▶ Your goal
Copy the stretch of entries from the line containing "Task: Check the Midnight option" through the line containing "[x=170, y=222]", swapping "Screen dimensions" for "Display size" and leaving every other part unchanged.
═══ Given data ═══
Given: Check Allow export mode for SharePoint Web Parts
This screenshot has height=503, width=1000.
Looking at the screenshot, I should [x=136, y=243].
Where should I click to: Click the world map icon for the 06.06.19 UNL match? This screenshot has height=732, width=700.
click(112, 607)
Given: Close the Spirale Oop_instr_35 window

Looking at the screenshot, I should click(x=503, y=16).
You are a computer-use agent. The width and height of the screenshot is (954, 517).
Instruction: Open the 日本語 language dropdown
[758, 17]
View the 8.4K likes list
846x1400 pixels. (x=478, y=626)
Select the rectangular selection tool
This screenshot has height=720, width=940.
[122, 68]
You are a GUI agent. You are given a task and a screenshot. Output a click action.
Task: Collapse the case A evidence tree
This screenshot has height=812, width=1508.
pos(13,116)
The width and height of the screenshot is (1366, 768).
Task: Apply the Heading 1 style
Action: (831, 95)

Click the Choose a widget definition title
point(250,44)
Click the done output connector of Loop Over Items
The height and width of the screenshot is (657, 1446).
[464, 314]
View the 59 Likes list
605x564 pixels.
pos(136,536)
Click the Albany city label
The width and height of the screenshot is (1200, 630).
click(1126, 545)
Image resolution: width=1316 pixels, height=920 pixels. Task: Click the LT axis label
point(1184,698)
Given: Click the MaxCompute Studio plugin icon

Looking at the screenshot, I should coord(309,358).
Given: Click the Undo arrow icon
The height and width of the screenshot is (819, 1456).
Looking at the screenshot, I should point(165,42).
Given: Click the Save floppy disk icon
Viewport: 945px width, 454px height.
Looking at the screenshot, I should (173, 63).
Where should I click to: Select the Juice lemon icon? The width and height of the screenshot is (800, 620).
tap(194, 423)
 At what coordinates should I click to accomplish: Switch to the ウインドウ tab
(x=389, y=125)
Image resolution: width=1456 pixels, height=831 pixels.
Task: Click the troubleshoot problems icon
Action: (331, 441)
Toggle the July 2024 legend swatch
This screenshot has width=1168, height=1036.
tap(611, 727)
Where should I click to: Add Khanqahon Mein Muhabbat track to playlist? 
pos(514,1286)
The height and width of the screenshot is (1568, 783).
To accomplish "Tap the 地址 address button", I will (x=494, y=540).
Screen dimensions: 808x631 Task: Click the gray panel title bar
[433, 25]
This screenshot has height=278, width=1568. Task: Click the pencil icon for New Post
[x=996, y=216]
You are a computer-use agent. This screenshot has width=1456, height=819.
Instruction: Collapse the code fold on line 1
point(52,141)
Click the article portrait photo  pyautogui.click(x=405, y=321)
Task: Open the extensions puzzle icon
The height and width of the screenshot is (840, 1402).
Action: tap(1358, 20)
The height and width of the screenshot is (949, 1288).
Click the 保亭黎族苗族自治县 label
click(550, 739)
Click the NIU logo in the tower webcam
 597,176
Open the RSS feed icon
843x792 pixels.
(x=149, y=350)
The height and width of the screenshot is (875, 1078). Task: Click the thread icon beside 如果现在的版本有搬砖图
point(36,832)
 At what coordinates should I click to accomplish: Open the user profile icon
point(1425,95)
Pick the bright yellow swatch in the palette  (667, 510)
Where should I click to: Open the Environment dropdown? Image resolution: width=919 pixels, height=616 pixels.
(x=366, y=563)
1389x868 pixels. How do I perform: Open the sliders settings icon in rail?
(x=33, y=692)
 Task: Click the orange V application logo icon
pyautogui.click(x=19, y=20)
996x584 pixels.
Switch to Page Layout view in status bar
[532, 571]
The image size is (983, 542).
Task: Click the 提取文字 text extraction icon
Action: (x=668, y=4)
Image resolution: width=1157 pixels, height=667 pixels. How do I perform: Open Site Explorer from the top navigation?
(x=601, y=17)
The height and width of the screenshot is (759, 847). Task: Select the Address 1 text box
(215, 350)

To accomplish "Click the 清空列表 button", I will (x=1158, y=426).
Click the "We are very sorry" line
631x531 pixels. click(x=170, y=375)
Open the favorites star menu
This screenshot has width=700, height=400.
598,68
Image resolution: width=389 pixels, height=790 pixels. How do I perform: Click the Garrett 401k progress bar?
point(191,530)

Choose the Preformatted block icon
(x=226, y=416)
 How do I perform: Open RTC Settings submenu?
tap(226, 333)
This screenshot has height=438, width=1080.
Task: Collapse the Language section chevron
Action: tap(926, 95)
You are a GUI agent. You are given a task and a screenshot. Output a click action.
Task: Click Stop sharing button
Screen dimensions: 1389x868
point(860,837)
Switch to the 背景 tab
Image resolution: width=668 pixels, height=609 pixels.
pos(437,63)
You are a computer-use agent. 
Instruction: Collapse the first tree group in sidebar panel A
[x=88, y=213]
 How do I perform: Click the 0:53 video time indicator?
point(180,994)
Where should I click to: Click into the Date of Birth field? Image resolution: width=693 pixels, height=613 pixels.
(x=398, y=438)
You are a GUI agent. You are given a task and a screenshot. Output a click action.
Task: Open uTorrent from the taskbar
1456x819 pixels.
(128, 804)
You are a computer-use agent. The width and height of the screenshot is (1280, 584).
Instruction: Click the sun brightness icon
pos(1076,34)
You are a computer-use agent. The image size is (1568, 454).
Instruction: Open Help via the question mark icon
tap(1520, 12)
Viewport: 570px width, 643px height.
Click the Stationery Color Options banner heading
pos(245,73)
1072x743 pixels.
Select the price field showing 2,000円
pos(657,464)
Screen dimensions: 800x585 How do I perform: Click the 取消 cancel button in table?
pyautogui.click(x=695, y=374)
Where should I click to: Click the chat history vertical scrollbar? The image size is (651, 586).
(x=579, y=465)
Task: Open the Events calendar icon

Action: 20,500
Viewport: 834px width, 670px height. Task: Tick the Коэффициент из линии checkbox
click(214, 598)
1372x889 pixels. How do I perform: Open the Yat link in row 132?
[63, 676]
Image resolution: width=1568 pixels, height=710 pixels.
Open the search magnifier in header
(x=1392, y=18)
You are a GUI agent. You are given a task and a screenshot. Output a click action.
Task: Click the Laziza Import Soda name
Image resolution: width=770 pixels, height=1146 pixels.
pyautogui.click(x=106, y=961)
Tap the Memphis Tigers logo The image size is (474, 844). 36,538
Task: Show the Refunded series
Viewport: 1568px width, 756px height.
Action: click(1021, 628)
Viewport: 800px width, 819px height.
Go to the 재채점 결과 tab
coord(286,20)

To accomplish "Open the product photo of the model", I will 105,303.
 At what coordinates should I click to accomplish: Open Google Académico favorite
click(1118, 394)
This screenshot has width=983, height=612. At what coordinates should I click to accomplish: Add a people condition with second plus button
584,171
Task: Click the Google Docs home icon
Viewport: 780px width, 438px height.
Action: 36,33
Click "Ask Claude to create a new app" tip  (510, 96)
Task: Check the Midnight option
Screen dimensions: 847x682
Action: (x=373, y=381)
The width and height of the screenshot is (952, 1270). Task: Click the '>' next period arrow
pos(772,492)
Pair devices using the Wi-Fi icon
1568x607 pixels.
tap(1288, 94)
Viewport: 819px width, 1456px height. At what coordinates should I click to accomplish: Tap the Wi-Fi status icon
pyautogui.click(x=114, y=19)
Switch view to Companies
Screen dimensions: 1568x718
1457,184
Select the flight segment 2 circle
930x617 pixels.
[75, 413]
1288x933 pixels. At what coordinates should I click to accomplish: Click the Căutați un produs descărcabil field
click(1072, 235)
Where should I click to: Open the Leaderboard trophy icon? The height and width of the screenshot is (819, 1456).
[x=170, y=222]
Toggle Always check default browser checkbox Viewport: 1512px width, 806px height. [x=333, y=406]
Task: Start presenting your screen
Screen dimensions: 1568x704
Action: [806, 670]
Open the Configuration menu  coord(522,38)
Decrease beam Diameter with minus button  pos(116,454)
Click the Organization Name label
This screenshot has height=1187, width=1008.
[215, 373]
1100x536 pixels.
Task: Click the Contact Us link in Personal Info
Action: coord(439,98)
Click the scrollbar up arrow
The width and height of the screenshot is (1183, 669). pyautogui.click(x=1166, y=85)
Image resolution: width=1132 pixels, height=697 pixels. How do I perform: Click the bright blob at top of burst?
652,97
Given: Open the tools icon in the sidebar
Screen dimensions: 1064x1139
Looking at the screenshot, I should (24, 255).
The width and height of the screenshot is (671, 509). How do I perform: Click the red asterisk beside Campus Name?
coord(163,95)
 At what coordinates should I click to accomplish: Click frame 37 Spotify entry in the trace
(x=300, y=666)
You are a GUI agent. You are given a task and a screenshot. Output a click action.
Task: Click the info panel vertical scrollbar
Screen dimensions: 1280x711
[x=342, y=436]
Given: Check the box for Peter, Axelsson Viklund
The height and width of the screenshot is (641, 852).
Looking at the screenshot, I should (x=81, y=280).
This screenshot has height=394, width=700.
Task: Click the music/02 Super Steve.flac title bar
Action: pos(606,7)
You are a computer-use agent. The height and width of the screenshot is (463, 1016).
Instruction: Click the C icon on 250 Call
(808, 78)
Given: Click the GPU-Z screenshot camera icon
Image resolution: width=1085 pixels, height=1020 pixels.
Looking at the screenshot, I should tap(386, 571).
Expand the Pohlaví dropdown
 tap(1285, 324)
═══
▶ Result for this task
Task: Check the Midnight option
Display size: 847x682
Action: (x=373, y=381)
The width and height of the screenshot is (952, 1270). Task: Click the '>' next period arrow
pos(772,492)
Pair devices using the Wi-Fi icon
1568x607 pixels.
tap(1288, 94)
Viewport: 819px width, 1456px height. At what coordinates should I click to accomplish: Tap the Wi-Fi status icon
pyautogui.click(x=114, y=19)
Switch view to Companies
Display size: 1568x718
1457,184
Select the flight segment 2 circle
930x617 pixels.
[75, 413]
1288x933 pixels. At what coordinates should I click to accomplish: Click the Căutați un produs descărcabil field
click(1072, 235)
Where should I click to: Open the Leaderboard trophy icon? The height and width of the screenshot is (819, 1456).
[x=170, y=222]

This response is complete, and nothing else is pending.